Live Streaming System Design || Part2

9 min readFeb 29, 2024

If you are landing here directly, please go through this Part-1 blog first.

Question → What’s the process of Live streaming ?

Answer → Below is the process of Live Streaming :-

Step #1.) Say someone wants to start a live-stream from his Phone, then my Phone would create the RTMPs Stream and then we shall connect to some POP i.e. Point Of Presence Server.

Step #2.) The POP would then forward the connection to a full data centre, where encoding can happen, in order to create different bitrates and different resolutions for a given stream.

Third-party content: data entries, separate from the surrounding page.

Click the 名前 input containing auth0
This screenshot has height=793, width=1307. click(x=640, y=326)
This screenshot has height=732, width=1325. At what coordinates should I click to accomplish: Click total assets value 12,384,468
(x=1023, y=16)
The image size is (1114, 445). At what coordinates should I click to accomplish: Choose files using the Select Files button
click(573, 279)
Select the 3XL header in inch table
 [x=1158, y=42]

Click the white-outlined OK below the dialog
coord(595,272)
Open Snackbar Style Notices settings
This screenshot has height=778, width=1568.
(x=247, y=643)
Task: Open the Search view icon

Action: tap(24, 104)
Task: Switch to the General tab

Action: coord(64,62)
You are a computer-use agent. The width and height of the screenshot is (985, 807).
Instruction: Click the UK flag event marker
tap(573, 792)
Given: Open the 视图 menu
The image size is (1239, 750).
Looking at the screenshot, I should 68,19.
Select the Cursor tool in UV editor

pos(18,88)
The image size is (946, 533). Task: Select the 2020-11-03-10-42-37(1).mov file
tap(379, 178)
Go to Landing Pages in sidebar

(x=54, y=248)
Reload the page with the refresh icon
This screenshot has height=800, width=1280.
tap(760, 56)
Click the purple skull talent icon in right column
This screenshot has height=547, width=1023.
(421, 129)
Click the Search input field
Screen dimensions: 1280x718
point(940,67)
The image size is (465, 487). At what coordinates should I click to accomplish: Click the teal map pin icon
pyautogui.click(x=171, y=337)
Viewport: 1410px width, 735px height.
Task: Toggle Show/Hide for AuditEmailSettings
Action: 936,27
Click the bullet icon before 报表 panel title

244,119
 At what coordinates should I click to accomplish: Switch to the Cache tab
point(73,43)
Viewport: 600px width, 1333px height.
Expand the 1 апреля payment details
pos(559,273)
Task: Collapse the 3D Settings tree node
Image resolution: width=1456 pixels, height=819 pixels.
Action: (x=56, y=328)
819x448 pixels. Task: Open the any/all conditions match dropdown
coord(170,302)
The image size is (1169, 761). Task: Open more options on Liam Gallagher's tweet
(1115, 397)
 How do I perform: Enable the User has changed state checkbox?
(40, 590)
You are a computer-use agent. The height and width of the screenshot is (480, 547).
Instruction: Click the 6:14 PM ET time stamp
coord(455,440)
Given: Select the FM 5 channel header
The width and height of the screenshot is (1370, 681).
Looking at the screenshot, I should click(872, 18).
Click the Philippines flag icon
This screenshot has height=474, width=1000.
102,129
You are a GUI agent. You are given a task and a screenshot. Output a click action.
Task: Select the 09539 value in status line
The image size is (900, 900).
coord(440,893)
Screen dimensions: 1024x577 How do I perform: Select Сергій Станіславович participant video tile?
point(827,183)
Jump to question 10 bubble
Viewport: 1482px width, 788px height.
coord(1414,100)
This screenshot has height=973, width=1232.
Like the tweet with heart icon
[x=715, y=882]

Step #3.) From there, it goes to different POPs, so that it can go to the payback clients. Also, it goes to various 3rd party CDNs as well, in order to keep the overall-latency low.

Question → What are various resources required in case of Live streaming ?

Question → What are various challenges in case of Live streaming ?

Answer → Usually the protocols would be different at Ingestion side and delivery side. Following are the main challenges, that can come in Live Streaming design :-

Question → How Live streaming is different from the Youtube Videos OR Netflix Videos ?

Question → What are the various choices of Protocol for Broadcasting ?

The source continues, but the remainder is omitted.